A topic popped up all of a sudden about the absurdness of birthday celebrations. One of my friends asserted that it's meaningless and infact saddening that one reaches a year closer to death, but still celebrates it. To be honest, even I used to think of it in this way until something very peculiar striked my mind.

 

I thought, birthday celebration is indeed a good thing. Not because we've grown a year older. But, because we're closer to achieve non-existence. We'll lose the consciousness and merge into the void again. I ask - why do people fear death? Before-life and after-death are the same thing. All of this is temporary, and has no inherent meaning or value.

So, if you celebrate birthday or don't believe in it - it's totally fine. We are free to define our own truths. We are free to think of our personal morals. (Well actually, birthdays are nothing but a figment of imagination). Just like nation/religion/inter-personal relationships - birthdays and festivals don't exist. They only exist in our minds.

Similarly, I used to be arrogant because I could differentiate between the right-wrong, fuckboys-nice guys, black-white, celebrating-not celebrating etc. But, after thinking about it, I realized that duality isn't universal. 

There's no objective truth. What's righteous for you, might be wrong for me! But we follow a predefined set of morals and don't question them. This is where conflicts arise. Be it tiffs between girlfriend-boyfriends or diplomatic wars. For example - Euthanasia. 

Euthanasia can be justified in many cases, but is looked down in a lot of countries/cultures. Why? Just because someone else wrote it some hundred years ago. Instead of challenging and questioning, people assume that particular truth to be binary. But actually, it is a spectrum. It's good for some people, bad for others. Getting my point?

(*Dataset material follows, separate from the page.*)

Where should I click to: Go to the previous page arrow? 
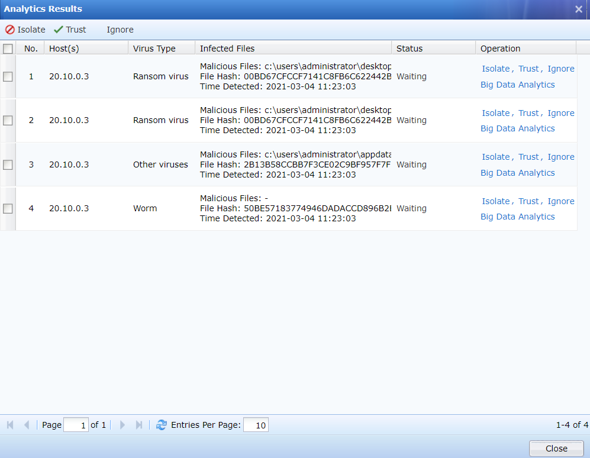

You see, our society is based on very empty truths (khokhle sach). If all of us, or even half of us for that sake, start questioning - the system will collapse. There's no point in pursuing 9-5 jobs, which you don't like. If you love your job - its well and good. But in other case, if one starts thinking in this way, he'll realize the job actually is pointless. And hence, he'll rebel. And if a million people (out of a billion - which is a very small fraction) rebel - society is bound to collapse! 

And this is why I think governments want to control media. This is where censorship steps in. Which is again - good as well as bad. You can't form a binary opinion.

Too heavy, isn't it? Well, now again think of birthday celebrations. If you celebrate it or not - ask yourself that does it matter? No and yes. In the long run it's meaningless. But while you're existing - its upto you. Again, there's no correct answer. It's a subjective truth. And you've to decide your own. 

I have decided my own truth. Personally, I align with philosophy of Camus. But - I also believe in love. Love is something that gives purpose to me. Love for my crush and love for my parents. And you should scrutinize what gives you purpose. It might be money, cars, fame, love, dog, cat, beauty... it could be anything. Find your purpose. Find your truth.